-- Текст для разбора --
★ ★ ★ ★ ★ ★ ★
Я видела, что Ольга Дмитриевна сердится. Она помолчала минуту, потом шепнула мне:
— Сядьте ближе. Можно на кровать, — никто не увидит.
Я придвинулась, и она сказала совсем спокойно:
— Вчера утром у меня был их консультант, — ну, вы его знаете…
— Дембо?
— Кажется, так. Он предложил мне лечь в больницу. Я объяснила, что хочу умереть дома. «Скажите, чтобы мне давали есть мясо, — хочу бифштекс, хочу черного кофе!» Он посмотрел на меня с подозрением: «Ольга Дмитриевна, у вас водянка». — «Знаю». — «Откачивать нельзя». — «Знаю». Еще бы не знать, когда я видела мой живот, лежа на спине: он был как гора Машук! Дембо еще раз предложил мне больницу, но я уже не могла говорить, так устала. Он еще раз выслушал мое сердце и, уходя, сказал Леночке за дверью: «Давайте ей есть все, что она попросит». Тут я поняла, что мне, кажется, крышка! Слушайте дальше. Мне уже не хотелось ни кофе, ни бифштекса! А в пять часов принесли письмо из Гослитиздата, из Москвы. Письмо и договор. Не хватало только моей подписи. И я подписала. Вечером у меня был еще разговор. Один на один, — понятно? Я сказала ему: «Ты не можешь сделать так, чтобы я умерла сейчас, раньше, чем я получу деньги. Понятно? Мне нужно обеспечить детей, заплатить долги, — понятно?» Всю ночь из меня шла вода, — я думала, ей не будет конца. А утром я выпила черного кофе — три чашки подряд. Потом позвонили вы.
Это была моя последняя встреча с Ольгой Дмитриевной. Она прожила еще несколько лет и даже ездила в Крым. Но больше всего она любила жить у себя в Тирлеве и «рисовать природу», как она говорила.
★ ★ ★ ★ ★ ★ ★
Собранные записи данных:

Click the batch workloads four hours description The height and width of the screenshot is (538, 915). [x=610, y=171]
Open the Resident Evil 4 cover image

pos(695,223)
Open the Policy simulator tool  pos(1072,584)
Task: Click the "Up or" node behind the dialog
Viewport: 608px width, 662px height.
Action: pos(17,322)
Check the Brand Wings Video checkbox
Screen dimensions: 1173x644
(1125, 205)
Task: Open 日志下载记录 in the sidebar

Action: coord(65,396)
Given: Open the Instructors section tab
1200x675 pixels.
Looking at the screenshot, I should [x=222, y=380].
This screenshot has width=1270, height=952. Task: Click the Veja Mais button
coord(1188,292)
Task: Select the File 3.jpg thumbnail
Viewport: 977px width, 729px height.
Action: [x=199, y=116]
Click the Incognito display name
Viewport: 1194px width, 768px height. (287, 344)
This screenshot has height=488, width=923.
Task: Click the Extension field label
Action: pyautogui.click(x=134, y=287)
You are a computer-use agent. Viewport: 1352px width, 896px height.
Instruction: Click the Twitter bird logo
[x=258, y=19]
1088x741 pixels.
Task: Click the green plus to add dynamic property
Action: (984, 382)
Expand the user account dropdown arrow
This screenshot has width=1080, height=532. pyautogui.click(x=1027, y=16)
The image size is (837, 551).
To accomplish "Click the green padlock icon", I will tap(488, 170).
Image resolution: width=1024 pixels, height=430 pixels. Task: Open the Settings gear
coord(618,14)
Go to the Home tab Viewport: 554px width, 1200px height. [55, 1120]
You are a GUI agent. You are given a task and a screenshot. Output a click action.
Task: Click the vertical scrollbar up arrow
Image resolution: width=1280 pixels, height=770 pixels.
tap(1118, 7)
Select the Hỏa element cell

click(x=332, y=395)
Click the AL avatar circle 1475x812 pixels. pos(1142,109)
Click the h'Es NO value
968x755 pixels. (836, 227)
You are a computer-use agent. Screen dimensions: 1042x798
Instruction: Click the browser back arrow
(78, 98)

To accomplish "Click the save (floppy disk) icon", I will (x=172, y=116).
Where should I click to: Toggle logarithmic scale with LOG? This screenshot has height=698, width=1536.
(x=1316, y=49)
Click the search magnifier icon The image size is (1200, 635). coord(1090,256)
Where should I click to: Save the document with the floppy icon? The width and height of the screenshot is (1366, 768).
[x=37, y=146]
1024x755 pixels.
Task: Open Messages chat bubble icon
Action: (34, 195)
★ ★ ★ ★ ★ ★ ★
-- Список заданий --
1. Соответствуют ли отрывку об Ольге Дмитриевне утверждения (a), (b) и (c)? На каждое ответьте «да» или «нет» и приведите точную цитату, которая это решает. (a) Дембо предложил Ольге Дмитриевне лечь в больницу. (b) Письмо из Гослитиздата принесли в пять часов. (c) Утром Ольга Дмитриевна выпила одну чашку черного кофе.
2. Где, согласно отрывку об Ольге Дмитриевне, она больше всего любила жить?
3. Напечатайте из отрывка об Ольге Дмитриевне фрагмент от слов «Это была моя» до слов «как она говорила.» включительно.
Записи здесь никакой роли не играют.

-- Ответы на задания --
1.
(a) Да: «Он предложил мне лечь в больницу».
(b) Да: «А в пять часов принесли письмо из Гослитиздата, из Москвы».
(c) Нет: «А утром я выпила черного кофе — три чашки подряд».

2. У себя в Тирлеве.

3.
Это была моя последняя встреча с Ольгой Дмитриевной. Она прожила еще несколько лет и даже ездила в Крым. Но больше всего она любила жить у себя в Тирлеве и «рисовать природу», как она говорила.